If the format of your data is single-fast5, convert it into multi-fast5. Not need for demo dataset.
cd demo_dataset
single_to_multi_fast5 --input_path 1_raw_signal/single_fast5 \
--save_path 1_raw_signal/multi_fast5 \
--filename_base demo --batch_size 4000 --recursive
If Dorado base caller is needed, convert multi-fast5 to pod5.

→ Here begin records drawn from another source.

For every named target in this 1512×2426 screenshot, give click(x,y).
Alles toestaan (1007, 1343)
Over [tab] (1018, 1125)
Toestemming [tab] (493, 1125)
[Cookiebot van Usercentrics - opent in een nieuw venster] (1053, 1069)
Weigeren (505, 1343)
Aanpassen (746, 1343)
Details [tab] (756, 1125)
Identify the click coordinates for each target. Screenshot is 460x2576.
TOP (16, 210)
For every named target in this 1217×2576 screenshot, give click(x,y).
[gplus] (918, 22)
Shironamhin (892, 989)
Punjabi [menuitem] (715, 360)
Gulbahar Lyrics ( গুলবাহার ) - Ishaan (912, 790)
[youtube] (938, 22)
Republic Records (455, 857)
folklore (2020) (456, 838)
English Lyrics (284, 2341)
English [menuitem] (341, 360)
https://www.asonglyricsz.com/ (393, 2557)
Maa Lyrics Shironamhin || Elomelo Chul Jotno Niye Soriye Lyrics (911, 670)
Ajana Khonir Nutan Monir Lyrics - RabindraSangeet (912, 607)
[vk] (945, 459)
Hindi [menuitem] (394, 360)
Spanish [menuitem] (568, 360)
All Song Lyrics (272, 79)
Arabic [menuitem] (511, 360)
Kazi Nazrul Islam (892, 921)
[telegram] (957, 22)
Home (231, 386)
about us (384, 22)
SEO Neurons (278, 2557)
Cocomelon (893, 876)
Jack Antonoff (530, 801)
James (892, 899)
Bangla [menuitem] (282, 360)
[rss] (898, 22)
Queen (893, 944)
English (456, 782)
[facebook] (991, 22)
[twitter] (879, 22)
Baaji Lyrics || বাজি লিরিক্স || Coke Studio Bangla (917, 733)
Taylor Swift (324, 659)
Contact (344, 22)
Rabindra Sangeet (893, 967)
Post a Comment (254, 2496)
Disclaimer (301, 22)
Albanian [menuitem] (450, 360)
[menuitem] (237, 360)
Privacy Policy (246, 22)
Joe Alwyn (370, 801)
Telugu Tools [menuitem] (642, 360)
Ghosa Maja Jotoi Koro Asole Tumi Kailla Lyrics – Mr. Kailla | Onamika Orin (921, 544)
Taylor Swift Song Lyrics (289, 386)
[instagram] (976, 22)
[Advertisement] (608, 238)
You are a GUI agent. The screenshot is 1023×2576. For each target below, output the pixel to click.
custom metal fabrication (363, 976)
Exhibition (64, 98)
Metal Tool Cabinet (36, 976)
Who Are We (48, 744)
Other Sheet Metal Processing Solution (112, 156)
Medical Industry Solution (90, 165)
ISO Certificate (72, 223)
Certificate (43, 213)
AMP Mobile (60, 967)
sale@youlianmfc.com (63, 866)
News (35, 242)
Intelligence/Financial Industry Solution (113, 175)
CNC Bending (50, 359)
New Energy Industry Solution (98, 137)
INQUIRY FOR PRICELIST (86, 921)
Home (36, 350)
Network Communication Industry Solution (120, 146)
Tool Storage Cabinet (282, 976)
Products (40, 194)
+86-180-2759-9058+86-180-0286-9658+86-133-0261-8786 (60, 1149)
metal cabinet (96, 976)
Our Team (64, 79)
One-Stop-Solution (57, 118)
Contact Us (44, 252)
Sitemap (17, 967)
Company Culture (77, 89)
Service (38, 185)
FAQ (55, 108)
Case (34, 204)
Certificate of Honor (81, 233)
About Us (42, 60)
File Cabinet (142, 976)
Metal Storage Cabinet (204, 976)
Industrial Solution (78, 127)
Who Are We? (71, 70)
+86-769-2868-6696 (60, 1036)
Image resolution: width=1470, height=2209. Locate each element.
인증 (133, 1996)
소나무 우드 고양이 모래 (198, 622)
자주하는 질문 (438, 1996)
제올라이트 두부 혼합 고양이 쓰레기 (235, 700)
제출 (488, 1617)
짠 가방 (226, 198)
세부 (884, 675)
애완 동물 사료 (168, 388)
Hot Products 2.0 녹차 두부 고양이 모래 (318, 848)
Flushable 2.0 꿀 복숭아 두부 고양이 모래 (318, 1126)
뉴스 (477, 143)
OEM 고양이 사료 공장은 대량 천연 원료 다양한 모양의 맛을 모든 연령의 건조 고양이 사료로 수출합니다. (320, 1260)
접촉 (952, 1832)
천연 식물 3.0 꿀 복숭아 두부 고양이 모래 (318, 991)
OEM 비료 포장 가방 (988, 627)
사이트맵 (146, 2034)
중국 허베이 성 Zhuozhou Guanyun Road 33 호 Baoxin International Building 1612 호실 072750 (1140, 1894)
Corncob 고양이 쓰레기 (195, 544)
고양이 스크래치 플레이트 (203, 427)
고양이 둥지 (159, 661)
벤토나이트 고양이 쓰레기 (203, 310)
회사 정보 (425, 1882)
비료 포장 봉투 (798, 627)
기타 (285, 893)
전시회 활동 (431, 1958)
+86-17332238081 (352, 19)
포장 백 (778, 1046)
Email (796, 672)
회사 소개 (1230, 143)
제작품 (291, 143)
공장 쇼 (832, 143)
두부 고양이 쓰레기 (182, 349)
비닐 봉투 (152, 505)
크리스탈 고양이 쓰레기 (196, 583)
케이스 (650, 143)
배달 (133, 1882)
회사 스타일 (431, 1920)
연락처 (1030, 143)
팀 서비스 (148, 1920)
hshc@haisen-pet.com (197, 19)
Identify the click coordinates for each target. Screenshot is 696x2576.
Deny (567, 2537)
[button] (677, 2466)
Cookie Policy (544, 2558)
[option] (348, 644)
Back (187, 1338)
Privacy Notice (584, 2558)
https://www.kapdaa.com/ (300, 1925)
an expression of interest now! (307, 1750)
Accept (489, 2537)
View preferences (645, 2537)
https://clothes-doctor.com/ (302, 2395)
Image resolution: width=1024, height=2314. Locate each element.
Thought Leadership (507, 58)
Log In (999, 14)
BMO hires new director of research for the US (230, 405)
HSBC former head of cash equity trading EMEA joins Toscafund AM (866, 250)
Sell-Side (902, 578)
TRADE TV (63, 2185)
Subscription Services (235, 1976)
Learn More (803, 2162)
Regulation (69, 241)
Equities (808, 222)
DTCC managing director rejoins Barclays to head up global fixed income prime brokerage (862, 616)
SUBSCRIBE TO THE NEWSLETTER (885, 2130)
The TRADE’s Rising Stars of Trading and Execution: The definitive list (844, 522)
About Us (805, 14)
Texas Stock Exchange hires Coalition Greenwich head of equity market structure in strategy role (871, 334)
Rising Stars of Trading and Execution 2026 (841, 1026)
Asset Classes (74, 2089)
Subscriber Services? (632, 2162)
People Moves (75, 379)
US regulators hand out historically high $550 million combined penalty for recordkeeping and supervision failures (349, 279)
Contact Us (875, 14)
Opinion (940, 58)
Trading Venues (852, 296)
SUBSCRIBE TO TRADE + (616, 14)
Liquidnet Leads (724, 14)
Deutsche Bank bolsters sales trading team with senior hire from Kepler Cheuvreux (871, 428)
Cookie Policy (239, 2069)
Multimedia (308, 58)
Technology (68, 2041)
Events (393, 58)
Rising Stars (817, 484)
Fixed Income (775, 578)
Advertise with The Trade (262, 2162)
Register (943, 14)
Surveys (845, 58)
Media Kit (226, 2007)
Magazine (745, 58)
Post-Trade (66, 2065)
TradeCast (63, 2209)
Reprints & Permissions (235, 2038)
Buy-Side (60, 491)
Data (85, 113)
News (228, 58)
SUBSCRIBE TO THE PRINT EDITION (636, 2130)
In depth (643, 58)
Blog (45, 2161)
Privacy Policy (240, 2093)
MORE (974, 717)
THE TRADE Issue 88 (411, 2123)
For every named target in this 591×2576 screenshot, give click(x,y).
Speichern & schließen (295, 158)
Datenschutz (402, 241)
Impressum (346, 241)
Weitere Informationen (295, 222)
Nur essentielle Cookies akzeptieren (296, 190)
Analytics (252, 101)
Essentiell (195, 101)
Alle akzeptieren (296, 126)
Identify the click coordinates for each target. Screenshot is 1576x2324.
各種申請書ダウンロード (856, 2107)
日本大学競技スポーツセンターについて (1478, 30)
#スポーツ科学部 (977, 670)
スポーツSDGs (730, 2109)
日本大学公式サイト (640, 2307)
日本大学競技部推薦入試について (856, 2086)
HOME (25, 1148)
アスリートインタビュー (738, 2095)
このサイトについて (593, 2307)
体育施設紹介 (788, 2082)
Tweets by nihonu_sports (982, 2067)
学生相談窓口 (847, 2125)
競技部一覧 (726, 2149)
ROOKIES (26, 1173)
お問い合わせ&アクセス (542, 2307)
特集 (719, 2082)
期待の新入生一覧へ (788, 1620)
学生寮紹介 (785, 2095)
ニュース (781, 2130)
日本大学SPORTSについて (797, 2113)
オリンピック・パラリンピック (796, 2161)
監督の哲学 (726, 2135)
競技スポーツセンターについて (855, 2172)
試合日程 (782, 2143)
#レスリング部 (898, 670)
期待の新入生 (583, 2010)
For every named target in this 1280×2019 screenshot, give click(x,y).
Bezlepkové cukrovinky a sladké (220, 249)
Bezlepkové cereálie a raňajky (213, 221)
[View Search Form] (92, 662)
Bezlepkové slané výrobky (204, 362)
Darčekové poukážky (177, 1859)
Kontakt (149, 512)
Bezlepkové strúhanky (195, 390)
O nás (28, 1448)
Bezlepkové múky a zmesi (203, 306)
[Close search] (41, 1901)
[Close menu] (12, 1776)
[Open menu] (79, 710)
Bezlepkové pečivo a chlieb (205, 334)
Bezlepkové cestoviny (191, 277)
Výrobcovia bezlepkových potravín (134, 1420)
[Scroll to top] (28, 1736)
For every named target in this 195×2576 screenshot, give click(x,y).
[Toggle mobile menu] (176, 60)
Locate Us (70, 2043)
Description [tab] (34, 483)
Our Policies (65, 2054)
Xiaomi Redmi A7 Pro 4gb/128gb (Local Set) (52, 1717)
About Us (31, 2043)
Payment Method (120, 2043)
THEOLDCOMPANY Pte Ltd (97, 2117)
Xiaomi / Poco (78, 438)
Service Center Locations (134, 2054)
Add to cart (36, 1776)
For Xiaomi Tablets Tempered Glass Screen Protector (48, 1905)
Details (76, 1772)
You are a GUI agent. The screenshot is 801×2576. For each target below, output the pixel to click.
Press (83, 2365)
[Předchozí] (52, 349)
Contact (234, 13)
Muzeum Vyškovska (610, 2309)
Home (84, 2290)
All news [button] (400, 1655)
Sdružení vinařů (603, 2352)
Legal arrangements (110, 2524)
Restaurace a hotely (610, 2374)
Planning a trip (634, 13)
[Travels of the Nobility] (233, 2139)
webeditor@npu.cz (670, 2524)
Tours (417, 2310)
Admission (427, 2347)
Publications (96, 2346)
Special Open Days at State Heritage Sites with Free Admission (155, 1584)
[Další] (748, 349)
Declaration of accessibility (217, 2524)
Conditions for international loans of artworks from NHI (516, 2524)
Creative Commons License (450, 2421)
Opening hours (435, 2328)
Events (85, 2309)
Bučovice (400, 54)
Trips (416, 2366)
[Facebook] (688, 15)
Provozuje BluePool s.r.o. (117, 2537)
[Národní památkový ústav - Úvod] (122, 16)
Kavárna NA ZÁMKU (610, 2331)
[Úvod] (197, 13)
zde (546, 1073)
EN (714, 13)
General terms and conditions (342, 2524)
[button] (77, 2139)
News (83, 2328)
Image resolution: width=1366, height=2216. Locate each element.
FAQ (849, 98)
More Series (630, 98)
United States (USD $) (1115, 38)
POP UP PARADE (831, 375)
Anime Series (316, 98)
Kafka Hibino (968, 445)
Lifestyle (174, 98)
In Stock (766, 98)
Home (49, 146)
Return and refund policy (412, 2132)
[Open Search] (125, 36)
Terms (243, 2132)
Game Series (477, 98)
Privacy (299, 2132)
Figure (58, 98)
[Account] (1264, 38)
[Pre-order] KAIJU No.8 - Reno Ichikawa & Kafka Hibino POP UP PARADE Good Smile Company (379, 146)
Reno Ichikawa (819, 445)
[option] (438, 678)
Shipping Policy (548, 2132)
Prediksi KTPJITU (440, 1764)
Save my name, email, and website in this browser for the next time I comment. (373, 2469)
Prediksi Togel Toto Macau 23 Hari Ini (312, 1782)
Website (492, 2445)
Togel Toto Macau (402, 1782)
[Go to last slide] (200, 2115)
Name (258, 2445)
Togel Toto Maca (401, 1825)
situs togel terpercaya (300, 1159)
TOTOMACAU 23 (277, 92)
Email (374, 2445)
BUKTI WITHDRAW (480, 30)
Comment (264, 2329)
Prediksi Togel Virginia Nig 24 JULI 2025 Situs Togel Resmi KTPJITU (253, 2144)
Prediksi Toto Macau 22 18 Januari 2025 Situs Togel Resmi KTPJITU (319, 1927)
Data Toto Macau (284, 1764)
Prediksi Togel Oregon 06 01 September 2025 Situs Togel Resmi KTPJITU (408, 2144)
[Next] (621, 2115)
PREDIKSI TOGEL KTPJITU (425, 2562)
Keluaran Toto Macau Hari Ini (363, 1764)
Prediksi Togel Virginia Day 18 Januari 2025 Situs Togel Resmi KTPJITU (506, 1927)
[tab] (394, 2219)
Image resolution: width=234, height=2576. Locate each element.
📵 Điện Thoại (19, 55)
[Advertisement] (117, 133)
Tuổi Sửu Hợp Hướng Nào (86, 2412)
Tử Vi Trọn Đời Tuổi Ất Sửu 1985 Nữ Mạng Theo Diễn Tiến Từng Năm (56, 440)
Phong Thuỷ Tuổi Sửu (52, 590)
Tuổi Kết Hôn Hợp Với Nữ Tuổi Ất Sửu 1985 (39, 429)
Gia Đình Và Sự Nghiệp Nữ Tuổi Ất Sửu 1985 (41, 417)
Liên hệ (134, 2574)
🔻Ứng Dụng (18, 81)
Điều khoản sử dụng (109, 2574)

pod5 convert fast5 1_raw_signal/multi_fast5/*.fast5 \
--output 1_raw_signal/multi_pod5 \
--one-to-one 1_raw_signal/multi_fast5
guppy_basecaller -c rna_r9.4.1_70bps_hac.cfg --num_callers 20 --cpu_threads_per_caller 20 \
-i 1_raw_signal/multi_fast5 -s 2_base_called/guppy --fast5_out
dorado basecaller rna002_70bps_hac@v3 1_raw_signal/multi_pod5 \
--estimate-poly-a > 2_base_called/dorado/dorado.bam
cd 2_base_called
find guppy -type f -name "*.fastq" -exec cat {} + > demo_dataset.fastq
nanopolish index --directory=../1_raw_signal/multi_fast5 demo_dataset.fastq
minimap2 -ax map-ont --MD -t 8 --secondary=no ../0_reference/ref.fa demo_dataset.fastq | samtools sort -o reads-ref.sorted.bam -T reads.tmp
samtools view -b -F 2324 reads-ref.sorted.bam > reads-ref.sorted.filter.bam
samtools index reads-ref.sorted.filter.bam
samtools quickcheck reads-ref.sorted.filter.bam
samtools view -h -o reads-ref.sorted.filter.sam reads-ref.sorted.filter.bam
nanopolish polya --threads=32 --reads=demo_dataset.fastq --bam=reads-ref.sorted.filter.bam \
--genome=../0_reference/ref.fa > ../4_nanopolish/polya.tsv
grep -E 'PASS|readname' ../4_nanopolish/polya.tsv > ../4_nanopolish/polya-pass-only-with-head.tsv
library(tailfindr)
df <- find_tails(fast5_dir = '2_base_called/guppy/workspace',
save_dir = '3_tailfindr',
csv_filename = 'tails.csv',
num_cores = 20)
nanopolish eventalign --reads demo_dataset.fastq \
--bam reads-ref.sorted.filter.bam \
--genome ../0_reference/ref.fa \
--signal-index \
--scale-events \
--summary ../4_nanopolish/summary.txt \
--threads 32 > ../4_nanopolish/eventalign.txt
cd ..
mkdir 5_tombo/single_reads
for i in `ls 2_base_called/guppy/workspace`; do multi_to_single_fast5 --input_path 2_base_called/guppy/workspace/${i} --save_path 5_tombo/single_reads --recursive -t 20; done
tombo resquiggle 5_tombo/single_reads 0_reference/ref.fa --overwrite --processes 20
# cd NanoBaseLib
python dataprep/combine_nanopolish_eventalign.py \
--input_file demo_dataset/4_nanopolish/eventalign.txt \
--base_type rna --n_processes 10
python dataprep/extract_tombo_resquiggle.py --root_dir demo_dataset/5_tombo/single_reads --folder 0
mkdir demo_dataset_base_calling
python base_calling/generate_rna_dataset.py \
--input_file demo_dataset/4_nanopolish/eventalign.txt \
--summary_file demo_dataset/4_nanopolish/summary.txt \
--reference_file demo_dataset/0_reference/ref.fa \
--fast5_folder demo_dataset/1_raw_signal/multi_fast5 \
--save_folder demo_dataset_base_calling
python base_calling/base_calling_dataloader.py --root_dir demo_dataset_base_calling
You can use the Dataloader
to develop a new model for base calling and evaluate its performance using the base_calling_evaluation.py script.